Helping her to learn lines and stay off the bottle, is her maid Vera Stark (the estimable Sanaa Lathan). Vera and her two roommates, Lottie (Kimberly Hebert Gregory) and Anna Mae (Merle Dandridge), spend their time scheming how they can land roles in the movie, even though they know they will be depicted as minstrel-show buffoons.
Stark perseveres and, like the real-life actress she is based upon -- Theresa Harris, who appeared in the 1930 “Babyface” -- she excels in The Belle of New Orleans and manages to land other roles over the next few years, only to mysteriously disappear from view.
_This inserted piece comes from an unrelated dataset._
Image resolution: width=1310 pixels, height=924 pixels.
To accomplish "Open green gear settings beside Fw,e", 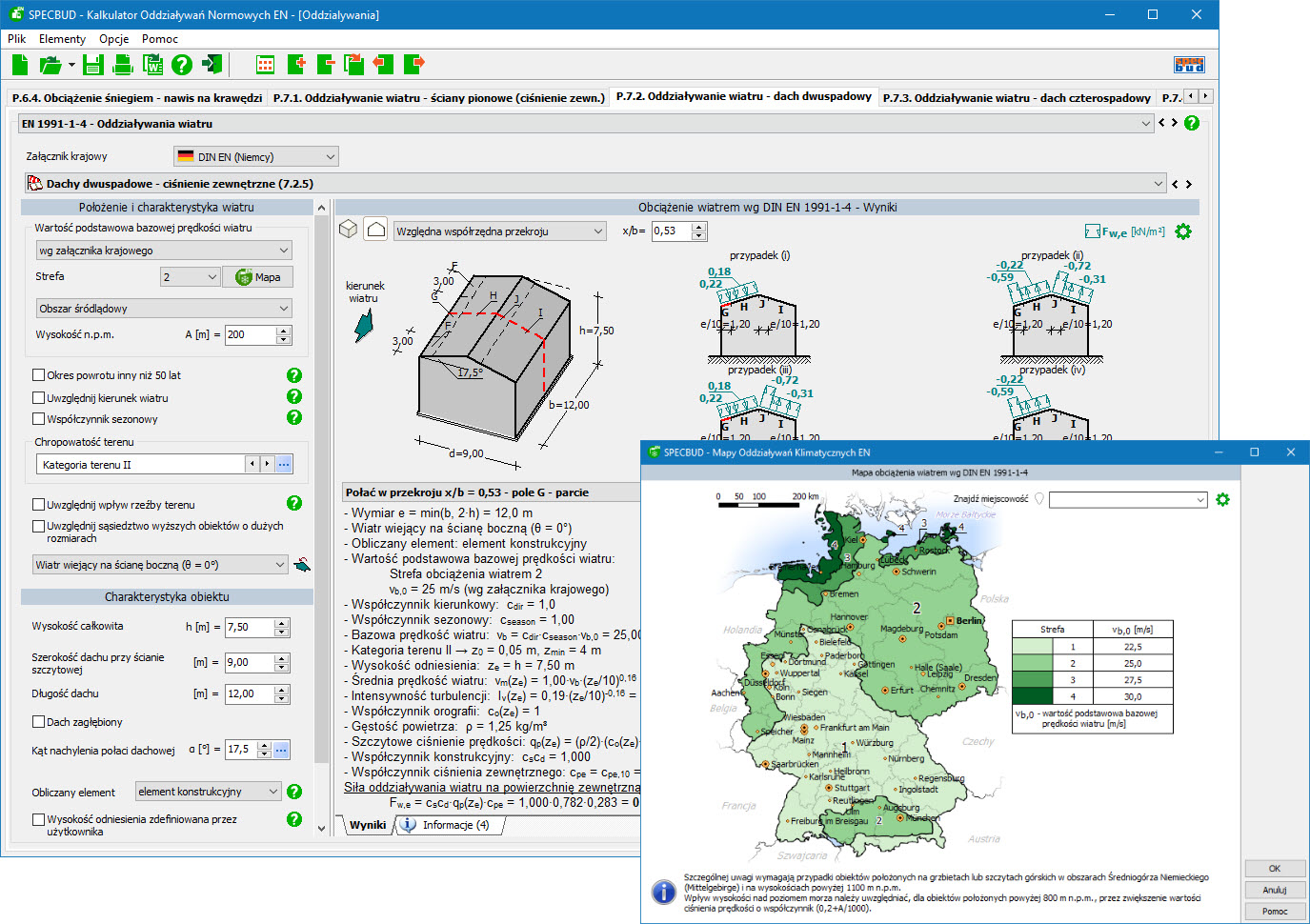I will 1183,231.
In the second half of Vera Stark, Nottage tries to solve the mystery by jumping ahead in time to 1973, when Vera, now a drunken pop singer, is interviewed by an unctuous TV host (Spencer Garrett, who played an emigre film director in the first act).
Then there is another time jump, to 2003, when a panel of film critics, led by the Cornel West-lookalike Kevin T. Carroll, spouts all kinds of pompous nonsense about blacks in Hollywood.
Vera Stark goes all over the place but somehow manages to stay funny while doing it. Nottage is helped greatly by the Geffen's slick production: shimmering set and costumes, a cleverly-done film sequence from “The Belle of New Orleans,” shot by Tony Gerber.